◆ СТРАНИЦА:
================
Чувствовалось приближение рокового Колпашево, где помещалось управление Нарымской ссылкой. Уже тщательно проверили наличие билетов у пассажиров и правильно разместили их по классам: ГПУ преследует не только беглецов из ссылок, но и безбилетных пассажиров, направляет их на принудительный каторжный труд. Мое волнение достигло наивысших пределов. Последняя остановка перед Колпашевым, тут обыкновенно садятся агенты ГПУ для проверки документов у пассажиров, едущих из ссыльного района (Нарымский край) вверх по Оби. Я у сходней. Наблюдаю. У меня глаз привычный: коммунистов узнаю всегда.

Наконец, после краткой остановки пароход тронулся. Как-будто не сели агенты ГПУ. Что за причина? Вообще же говоря, проверка документов, по моим сведениям, не отличалась тщательностью. С подложным документом проскочить мимо Колпашево просто было. По моим разведкам мне заранее известно было, что иногда перед Колпашевым документов ГПУ не проверяет, а проводит эту проверку на последнем переходе перед Томском, где и сдает пойманных в побеге. Но только это бывало раньше очень редко. Правда и то, что правила ГПУ по проверке документов менялись очень часто, дабы лучше достичь результатов.
================
◆ ИЗВЛЕЧЁННЫЕ ДАННЫЕ:
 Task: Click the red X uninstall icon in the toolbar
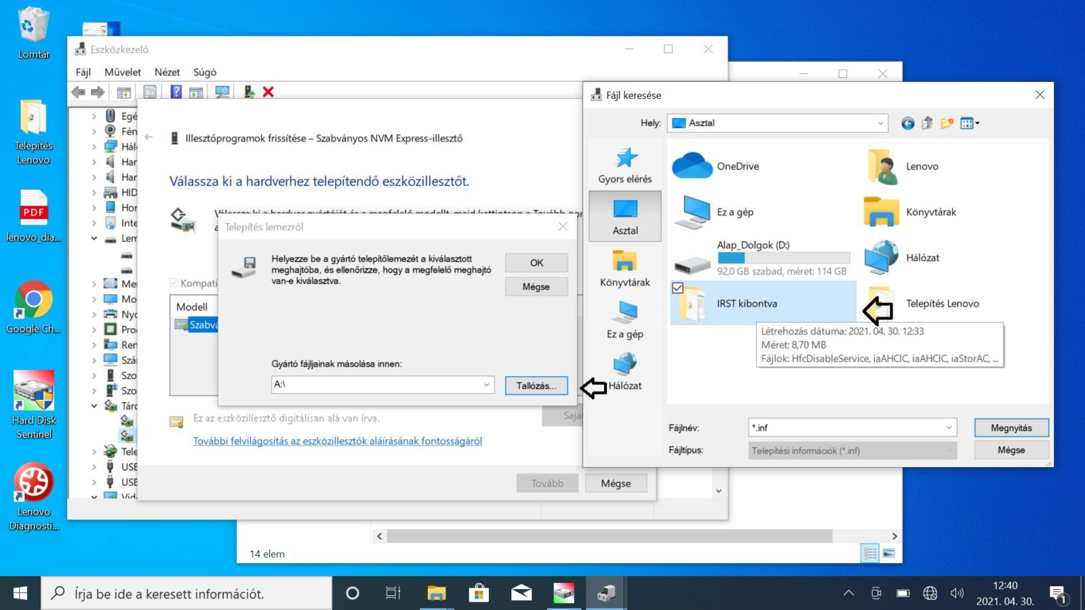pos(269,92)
================
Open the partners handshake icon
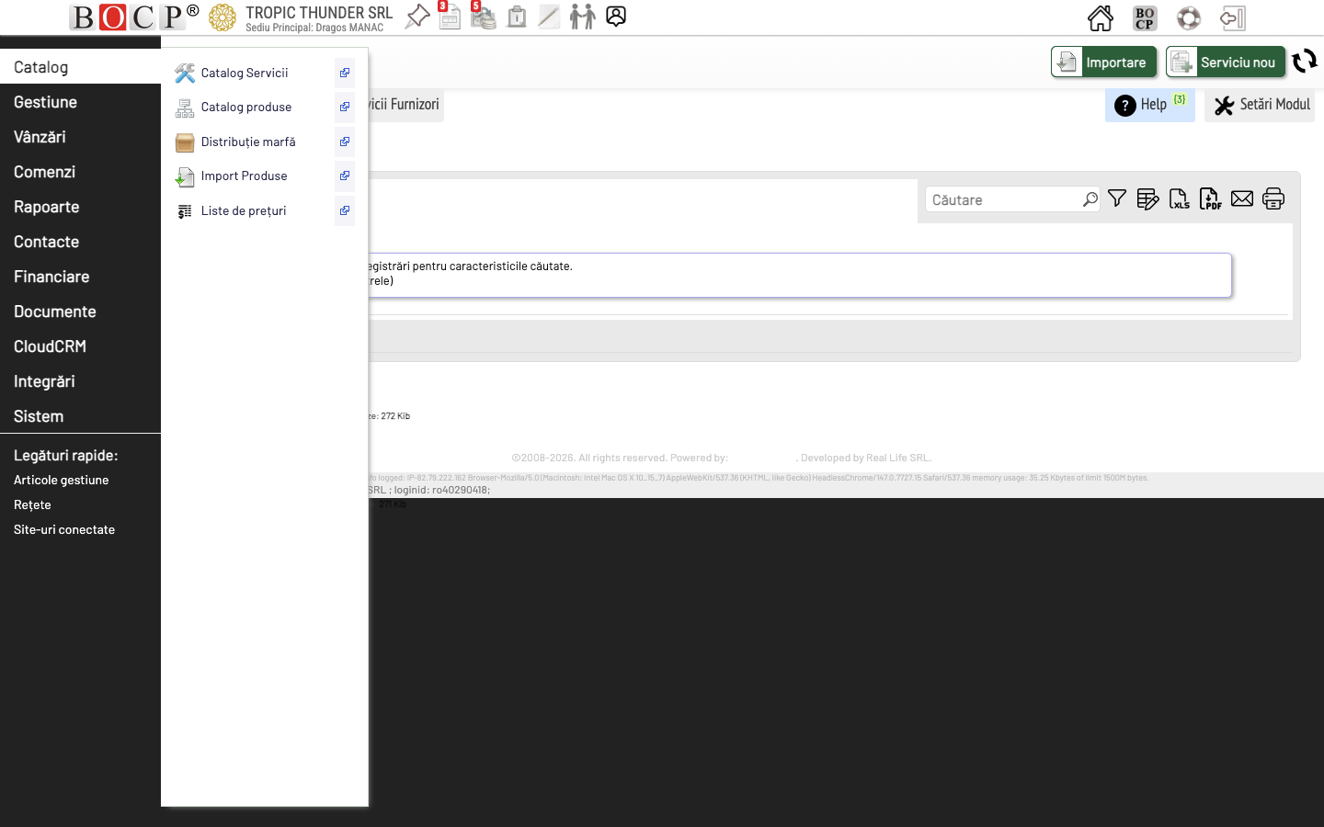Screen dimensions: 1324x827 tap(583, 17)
================
◆ ЧТО ТРЕБУЕТСЯ: Выпишите из текста о плавании на пароходе мимо Колпашево отрывок: начните с места, где стоят слова «Наконец, после краткой», и остановитесь после слов «лучше достичь результатов.». Приведённые строки никак не связаны с текстом.

◆ ОТВЕТ:
Наконец, после краткой остановки пароход тронулся. Как-будто не сели агенты ГПУ. Что за причина? Вообще же говоря, проверка документов, по моим сведениям, не отличалась тщательностью. С подложным документом проскочить мимо Колпашево просто было. По моим разведкам мне заранее известно было, что иногда перед Колпашевым документов ГПУ не проверяет, а проводит эту проверку на последнем переходе перед Томском, где и сдает пойманных в побеге. Но только это бывало раньше очень редко. Правда и то, что правила ГПУ по проверке документов менялись очень часто, дабы лучше достичь результатов.